Full details about the stunning proposals to bring the “Sydney Opera House” of Scotland to the banks of the Tay in Dundee can be revealed.
InverTay Homes claims its ambitious plans, which it has named Vision for Dundee, would include:
- A state-of-the-art 39-storey skyscraper being built on the Waterfront.
- A potential £200 million sum pumped into the Dundee economy.
- Close to 1,000 permanent jobs brought to the area.
- A five-star hotel and sky bar.
- Luxury serviced apartments and a world class conference centre.
A promotional film, above, which outlines the proposals has shown how the skyscraper would look once complete. InverTay Homes said today its next step would be to lodge formal plans with Dundee City Council for Site 12 at the Waterfront.
The two men behind the ambitious project, Mike Pratt and Eddie Wighton, said that if given the go-ahead their development could be worth hundreds of millions to the city’s economy. They also claim it will create hundreds of construction jobs.
They added: “We want to create the tallest building in Scotland but this project won’t just be the creation of an exceptional landmark, it will also bring multiple benefits to the local area and local people.
“This project would bring around £200m investment into the Dundee economy, the creation of hundreds of construction jobs, almost 1,000 permanent jobs once complete across the entire building, the opportunity to bring international investors and businesses to Dundee – and inclusion for all the people of Dundee to be a part of this incredible landmark.”

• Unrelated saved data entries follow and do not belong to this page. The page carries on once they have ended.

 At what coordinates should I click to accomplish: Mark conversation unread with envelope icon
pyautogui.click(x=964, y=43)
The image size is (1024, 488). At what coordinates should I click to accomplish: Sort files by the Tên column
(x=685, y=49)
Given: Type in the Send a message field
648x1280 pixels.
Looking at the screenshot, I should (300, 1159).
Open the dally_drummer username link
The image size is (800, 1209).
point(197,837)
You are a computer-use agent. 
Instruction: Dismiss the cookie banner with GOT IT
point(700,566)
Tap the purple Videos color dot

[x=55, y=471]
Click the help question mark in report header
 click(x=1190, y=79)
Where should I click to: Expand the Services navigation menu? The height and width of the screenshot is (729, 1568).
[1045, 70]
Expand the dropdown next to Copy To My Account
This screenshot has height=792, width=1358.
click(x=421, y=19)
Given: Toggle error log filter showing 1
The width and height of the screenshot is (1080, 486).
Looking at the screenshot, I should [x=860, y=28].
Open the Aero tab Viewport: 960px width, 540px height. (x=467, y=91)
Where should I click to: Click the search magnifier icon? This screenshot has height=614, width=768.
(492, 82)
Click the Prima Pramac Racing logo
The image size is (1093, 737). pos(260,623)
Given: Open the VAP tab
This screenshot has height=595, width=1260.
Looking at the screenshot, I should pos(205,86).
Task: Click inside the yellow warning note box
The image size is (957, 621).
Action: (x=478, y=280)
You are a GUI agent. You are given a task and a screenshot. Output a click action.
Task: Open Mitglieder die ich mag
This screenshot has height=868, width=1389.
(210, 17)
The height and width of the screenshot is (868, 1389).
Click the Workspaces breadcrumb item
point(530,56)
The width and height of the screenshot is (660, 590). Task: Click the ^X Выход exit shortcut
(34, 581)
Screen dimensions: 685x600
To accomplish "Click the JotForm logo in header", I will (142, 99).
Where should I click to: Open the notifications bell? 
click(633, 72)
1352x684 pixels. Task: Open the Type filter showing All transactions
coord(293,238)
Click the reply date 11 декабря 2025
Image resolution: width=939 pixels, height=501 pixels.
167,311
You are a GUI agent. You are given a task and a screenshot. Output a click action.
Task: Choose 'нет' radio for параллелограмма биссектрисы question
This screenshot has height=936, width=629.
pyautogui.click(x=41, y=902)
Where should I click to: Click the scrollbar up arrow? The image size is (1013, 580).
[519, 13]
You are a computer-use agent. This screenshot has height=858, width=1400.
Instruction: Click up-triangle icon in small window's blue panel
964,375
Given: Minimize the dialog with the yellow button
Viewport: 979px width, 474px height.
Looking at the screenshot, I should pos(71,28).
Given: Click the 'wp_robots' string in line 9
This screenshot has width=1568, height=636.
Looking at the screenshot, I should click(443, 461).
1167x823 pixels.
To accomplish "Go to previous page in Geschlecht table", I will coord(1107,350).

InverTay’s director of operations, Mr Wighton, added: “We plan to build the tallest building in Scotland right in the heart of Dundee and we believe this will put Dundee on the global map.
“We need the moral support of local and national government to take this forward.
“We believe this is the last piece in the whole regeneration and would create a focal point to be the Sydney Opera House of Scotland.
“The next step is to move towards a formal planning application and we need to cary out investigations of the site and move towards a detailed design.
InverTay’s commercial director Mike Pratt said: “This will be a real focal point and will be something for Dundonians to be proud of.
“We want this to significantly complement and enhance the V&A. The opportunity for this is now because of the demolition of the old Olympia and the Hilton Hotel. This is a vacant site and is the perfect setting.”
It would be tallest in country
The Discovery Heights building would be the tallest in Scotland if the plans go-ahead.
InverTay Homes has estimated the building’s height to be 462ft, encompassing 39 floors.
The tallest free- standing structure at present is the 416ft-high Glasgow Tower, part of Glasgow Science Centre.
InverTay’s proposed building would easily best Dundee’s tallest landmark – Cox’s Stack – at 279ft.
Many of the city’s multis stand at about 144ft, while V&A Dundee – potentially a neighbour if plans are approved – is about 59ft tall. But Dundee Law, at more than 500ft, would still stand taller.
However, Discovery Heights would be some way off being the tallest building in the UK.
That accolade belongs to the Shard skyscraper in London, which is 1,013ft high. It has held the record since 2012.
‘Support is key to our project’
It has taken more than a quarter of a century to bring the Discovery Heights plans to this point.
InverTay Homes says the Waterfront regeneration has reinvigorated the project and investors from across the world have expressed interest.
Eddie Wighton, director of operations at the firm, said: “While the concept was done by myself more than 25 years ago, for a building of this type in this location, it is only now, due to all the development, that it is possible to turn to reality.
“We have discussed the development with several investors and have interest from high profile local and international parties, including London, Cardiff, USA and the UAE.”
However, Mr Wighton conceded that global support isn’t enough – locals need to get on board.
He added: “Having the support of the local population is now the next task – and then of course, the local authorities.”